Recently, a 36-kDa variant of estrogen receptor α (ER-α66), ER-α36, has been identified and cloned. ER-α36 predominantly localizes on the plasma membrane and in the cytoplasm and mediates a membrane-initiated “nongenomic” signaling pathway. Here, we investigate the association between ER-α36 expression and tamoxifen resistance in patients with breast cancer.
Patients and Methods
ER-α36 protein expression in tumors from 896 women (two independent cohorts, 1 and 2) with operable primary breast cancer was assessed using an immunohistochemistry assay.

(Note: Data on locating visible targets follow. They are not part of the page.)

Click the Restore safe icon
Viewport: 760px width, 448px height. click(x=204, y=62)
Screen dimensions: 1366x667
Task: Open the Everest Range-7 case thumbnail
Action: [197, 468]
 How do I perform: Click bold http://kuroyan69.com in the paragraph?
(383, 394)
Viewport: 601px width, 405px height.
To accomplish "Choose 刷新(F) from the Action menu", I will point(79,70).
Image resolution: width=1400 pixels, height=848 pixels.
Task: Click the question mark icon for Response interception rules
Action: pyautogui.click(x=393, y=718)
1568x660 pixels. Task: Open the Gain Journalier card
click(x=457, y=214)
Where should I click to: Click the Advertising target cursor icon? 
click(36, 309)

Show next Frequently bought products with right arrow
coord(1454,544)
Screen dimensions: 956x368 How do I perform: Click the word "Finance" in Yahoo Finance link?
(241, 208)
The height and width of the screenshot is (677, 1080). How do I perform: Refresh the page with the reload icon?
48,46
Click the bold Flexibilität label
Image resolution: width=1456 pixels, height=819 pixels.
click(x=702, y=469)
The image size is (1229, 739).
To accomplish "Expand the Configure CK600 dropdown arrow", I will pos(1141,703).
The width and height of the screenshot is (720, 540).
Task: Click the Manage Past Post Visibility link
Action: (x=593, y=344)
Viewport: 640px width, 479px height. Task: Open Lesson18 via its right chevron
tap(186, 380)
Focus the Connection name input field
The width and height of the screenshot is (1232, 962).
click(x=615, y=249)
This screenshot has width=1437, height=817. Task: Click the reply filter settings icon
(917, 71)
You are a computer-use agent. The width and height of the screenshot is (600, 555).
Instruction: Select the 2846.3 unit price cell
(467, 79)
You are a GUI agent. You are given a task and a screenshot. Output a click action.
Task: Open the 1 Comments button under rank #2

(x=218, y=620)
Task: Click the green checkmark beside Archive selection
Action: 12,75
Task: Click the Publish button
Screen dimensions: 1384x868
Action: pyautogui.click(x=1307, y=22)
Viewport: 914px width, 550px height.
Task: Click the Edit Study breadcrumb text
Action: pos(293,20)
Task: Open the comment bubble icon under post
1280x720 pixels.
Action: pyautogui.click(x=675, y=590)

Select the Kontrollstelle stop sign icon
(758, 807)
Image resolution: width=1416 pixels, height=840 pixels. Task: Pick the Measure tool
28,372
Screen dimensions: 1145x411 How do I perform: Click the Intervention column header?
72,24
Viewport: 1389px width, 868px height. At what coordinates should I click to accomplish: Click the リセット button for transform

In the first cohort of 710 consecutive patients, overexpression of ER-α36 was associated with poorer disease-free survival (DFS) and disease-specific survival (DSS) in patients with ER-α66–positive tumors who received tamoxifen treatment (chemotherapy plus tamoxifen or tamoxifen alone, n = 307). In contrast, ER-α36 was not associated with survival in patients with ER-α66–positive tumors who did not receive tamoxifen (chemotherapy alone, n = 129) and in patients with ER-α66–negative tumors whether they received tamoxifen (n = 73) or not (n = 149). In the second cohort of 186 patients who only received tamoxifen as adjuvant therapy, overexpression of ER-α36 was significantly associated with poorer DFS and DSS in 156 ER-α66–positive patients from this cohort, and ER-α36 remained an independent unfavorable factor for both DFS and DSS in these 156 patients by a multivariate analysis (DFS: hazard ratio [HR] = 5.47; 95% CI, 1.81 to 16.51; P =. 003; DSS: HR = 13.97; 95% CI, 1.58 to 123.53; P = .018).
Women with ER-α66–positive tumors that also express high levels of ER-α36 are less likely to benefit from tamoxifen treatment.